The entries are to be repeated verbatim, with nothing left out.

--- Input material Enclosed Below ---

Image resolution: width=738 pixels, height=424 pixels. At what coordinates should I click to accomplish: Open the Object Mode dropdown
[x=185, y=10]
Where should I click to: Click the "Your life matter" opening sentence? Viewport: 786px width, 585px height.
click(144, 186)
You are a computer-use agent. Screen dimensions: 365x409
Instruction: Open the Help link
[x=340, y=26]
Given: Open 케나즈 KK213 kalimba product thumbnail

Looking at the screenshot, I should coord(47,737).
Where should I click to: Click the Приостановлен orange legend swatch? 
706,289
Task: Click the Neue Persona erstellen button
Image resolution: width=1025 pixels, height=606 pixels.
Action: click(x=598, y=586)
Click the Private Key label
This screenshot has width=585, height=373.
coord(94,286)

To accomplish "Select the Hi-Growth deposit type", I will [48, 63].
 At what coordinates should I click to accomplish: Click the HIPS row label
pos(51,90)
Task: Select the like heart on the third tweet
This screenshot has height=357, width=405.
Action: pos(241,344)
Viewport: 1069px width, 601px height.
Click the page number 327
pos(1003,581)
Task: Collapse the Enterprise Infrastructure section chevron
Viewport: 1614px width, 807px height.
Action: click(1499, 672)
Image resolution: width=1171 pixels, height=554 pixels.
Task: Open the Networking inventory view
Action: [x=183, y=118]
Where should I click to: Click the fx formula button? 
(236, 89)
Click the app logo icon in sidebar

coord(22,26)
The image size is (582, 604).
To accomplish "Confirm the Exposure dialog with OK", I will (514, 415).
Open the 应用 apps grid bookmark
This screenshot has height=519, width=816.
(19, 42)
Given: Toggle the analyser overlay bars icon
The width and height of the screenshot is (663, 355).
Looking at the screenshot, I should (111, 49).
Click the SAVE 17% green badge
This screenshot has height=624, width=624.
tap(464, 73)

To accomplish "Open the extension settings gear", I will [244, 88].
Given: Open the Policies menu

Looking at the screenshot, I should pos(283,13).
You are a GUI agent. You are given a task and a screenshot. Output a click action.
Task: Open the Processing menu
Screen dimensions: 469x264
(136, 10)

--- End of Enclosed Input material ---

◆ Task result ◆
Image resolution: width=738 pixels, height=424 pixels. At what coordinates should I click to accomplish: Open the Object Mode dropdown
[x=185, y=10]
Where should I click to: Click the "Your life matter" opening sentence? Viewport: 786px width, 585px height.
click(144, 186)
You are a computer-use agent. Screen dimensions: 365x409
Instruction: Open the Help link
[x=340, y=26]
Given: Open 케나즈 KK213 kalimba product thumbnail

Looking at the screenshot, I should coord(47,737).
Where should I click to: Click the Приостановлен orange legend swatch? 
706,289
Task: Click the Neue Persona erstellen button
Image resolution: width=1025 pixels, height=606 pixels.
Action: click(x=598, y=586)
Click the Private Key label
This screenshot has width=585, height=373.
coord(94,286)

To accomplish "Select the Hi-Growth deposit type", I will [48, 63].
 At what coordinates should I click to accomplish: Click the HIPS row label
pos(51,90)
Task: Select the like heart on the third tweet
This screenshot has height=357, width=405.
Action: pos(241,344)
Viewport: 1069px width, 601px height.
Click the page number 327
pos(1003,581)
Task: Collapse the Enterprise Infrastructure section chevron
Viewport: 1614px width, 807px height.
Action: click(1499, 672)
Image resolution: width=1171 pixels, height=554 pixels.
Task: Open the Networking inventory view
Action: [x=183, y=118]
Where should I click to: Click the fx formula button? 
(236, 89)
Click the app logo icon in sidebar

coord(22,26)
The image size is (582, 604).
To accomplish "Confirm the Exposure dialog with OK", I will (514, 415).
Open the 应用 apps grid bookmark
This screenshot has height=519, width=816.
(19, 42)
Given: Toggle the analyser overlay bars icon
The width and height of the screenshot is (663, 355).
Looking at the screenshot, I should (111, 49).
Click the SAVE 17% green badge
This screenshot has height=624, width=624.
tap(464, 73)

To accomplish "Open the extension settings gear", I will [244, 88].
Given: Open the Policies menu

Looking at the screenshot, I should pos(283,13).
You are a GUI agent. You are given a task and a screenshot. Output a click action.
Task: Open the Processing menu
Screen dimensions: 469x264
(136, 10)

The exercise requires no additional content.